Even among honorable Armenians, recalling events of long ago brings along the trauma of those early years, and the testimony becomes tainted. ("According to current empirical research... under conditions of great stress people are poorer perceivers, because stress causes a narrowing of attention." Lewy's Armenian Massacres; footnote: Eyewitness Testimony, Civil and Criminal, 1997.) The information becomes all the more unreliable when genocide advocates do the interviewing, where we can never be certain as to what extent coaching played a part. Moreover, for those who were young children at the time, one must pause at the incredible detail that has been recollected... as in the case of Leon Surmelian, whose memory while an eight-year-old defies description.
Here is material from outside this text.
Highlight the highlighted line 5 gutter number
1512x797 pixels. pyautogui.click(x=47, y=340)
But let's take a look at a real telling, now.
Hrant Sarian, born 1901 in Adapazar, began to keep a diary in July of 1915, when he was fourteen years of age. His granddaughter translated this record until the end of 1922, when the American Red Cross gathered the Armenian orphans in Istanbul, to send them off to Corfou on board an Italian steamship.
His mother was still alive at the time, and he had been to an orphanage while his father had been living, as well. One of the things I learned, then, is that an Armenian orphan did not need to have his parents dead, in order to be qualified as an orphan.
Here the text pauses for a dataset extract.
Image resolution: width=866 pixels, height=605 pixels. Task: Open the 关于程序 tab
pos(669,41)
Hrant Sarian's telling is very valuable, because his heart was in the right place. Aside from the fact that his story has credibility because it was being recorded at the time (as with Anne Frank's diary), Sarian was not filled with hatred. (The same as Anne Frank.) Indeed, only toward the end does Sarian make mention of the "Turkish yoke." (But even here he is talking about others' feelings, not directly of his own.)
But there is one critical difference between Sarian and Anne Frank. Anne Frank's family lived in fear of the Nazis (many Armenian-Nazis were stationed in the Netherlands at the time, with policing duties). The Turkish gendarmes, however, helped Sarian's family, and the accent is not on the family's mistreatment. (Only once does Sarian's uncle get beaten, after breaking the rules. This is not to say the gendarmes were angels, but it becomes quite apparent Sarian's family never feared getting seriously hurt by the gendarmes. Quite the contrary, they looked to the gendarmes for protection, and protect them the gendarmes did.)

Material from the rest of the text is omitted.